Start of Task input
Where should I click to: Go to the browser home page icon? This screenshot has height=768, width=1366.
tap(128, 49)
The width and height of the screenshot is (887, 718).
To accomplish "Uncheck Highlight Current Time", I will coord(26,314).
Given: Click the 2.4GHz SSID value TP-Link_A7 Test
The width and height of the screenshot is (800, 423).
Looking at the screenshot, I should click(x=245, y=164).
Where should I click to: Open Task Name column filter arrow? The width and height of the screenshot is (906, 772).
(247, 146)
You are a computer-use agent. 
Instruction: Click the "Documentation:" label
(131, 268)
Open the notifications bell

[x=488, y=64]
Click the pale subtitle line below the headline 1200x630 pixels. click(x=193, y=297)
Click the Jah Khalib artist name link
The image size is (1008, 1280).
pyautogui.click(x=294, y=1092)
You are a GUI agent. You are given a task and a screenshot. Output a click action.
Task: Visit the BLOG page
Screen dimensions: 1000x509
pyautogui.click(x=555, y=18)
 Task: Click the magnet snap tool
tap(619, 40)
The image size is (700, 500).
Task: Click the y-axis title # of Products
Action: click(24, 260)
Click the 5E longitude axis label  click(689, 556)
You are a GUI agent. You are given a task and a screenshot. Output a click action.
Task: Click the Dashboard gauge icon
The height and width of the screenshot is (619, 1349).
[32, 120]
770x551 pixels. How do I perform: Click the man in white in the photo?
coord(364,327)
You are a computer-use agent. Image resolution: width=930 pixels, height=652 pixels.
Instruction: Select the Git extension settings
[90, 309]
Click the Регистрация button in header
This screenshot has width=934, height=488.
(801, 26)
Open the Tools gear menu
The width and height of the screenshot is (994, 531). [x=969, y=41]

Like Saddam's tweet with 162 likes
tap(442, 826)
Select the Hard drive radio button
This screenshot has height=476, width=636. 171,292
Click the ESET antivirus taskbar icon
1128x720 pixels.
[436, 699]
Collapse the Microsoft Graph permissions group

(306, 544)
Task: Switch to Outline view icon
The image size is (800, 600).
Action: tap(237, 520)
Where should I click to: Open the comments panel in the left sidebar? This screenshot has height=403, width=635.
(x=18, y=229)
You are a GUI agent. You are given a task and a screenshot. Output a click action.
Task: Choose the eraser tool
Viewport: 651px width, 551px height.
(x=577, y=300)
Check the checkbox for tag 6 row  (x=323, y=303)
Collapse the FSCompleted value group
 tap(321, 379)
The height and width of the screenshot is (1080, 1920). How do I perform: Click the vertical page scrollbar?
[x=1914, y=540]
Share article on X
End of Task input
Aim of the exercise: Go to the line in the listing above that has "Where should I click to: Open the" in it. Set down that line and each one after it, exactly.

Response:
Where should I click to: Open the comments panel in the left sidebar? This screenshot has height=403, width=635.
(x=18, y=229)
You are a GUI agent. You are given a task and a screenshot. Output a click action.
Task: Choose the eraser tool
Viewport: 651px width, 551px height.
(x=577, y=300)
Check the checkbox for tag 6 row  (x=323, y=303)
Collapse the FSCompleted value group
 tap(321, 379)
The height and width of the screenshot is (1080, 1920). How do I perform: Click the vertical page scrollbar?
[x=1914, y=540]
Share article on X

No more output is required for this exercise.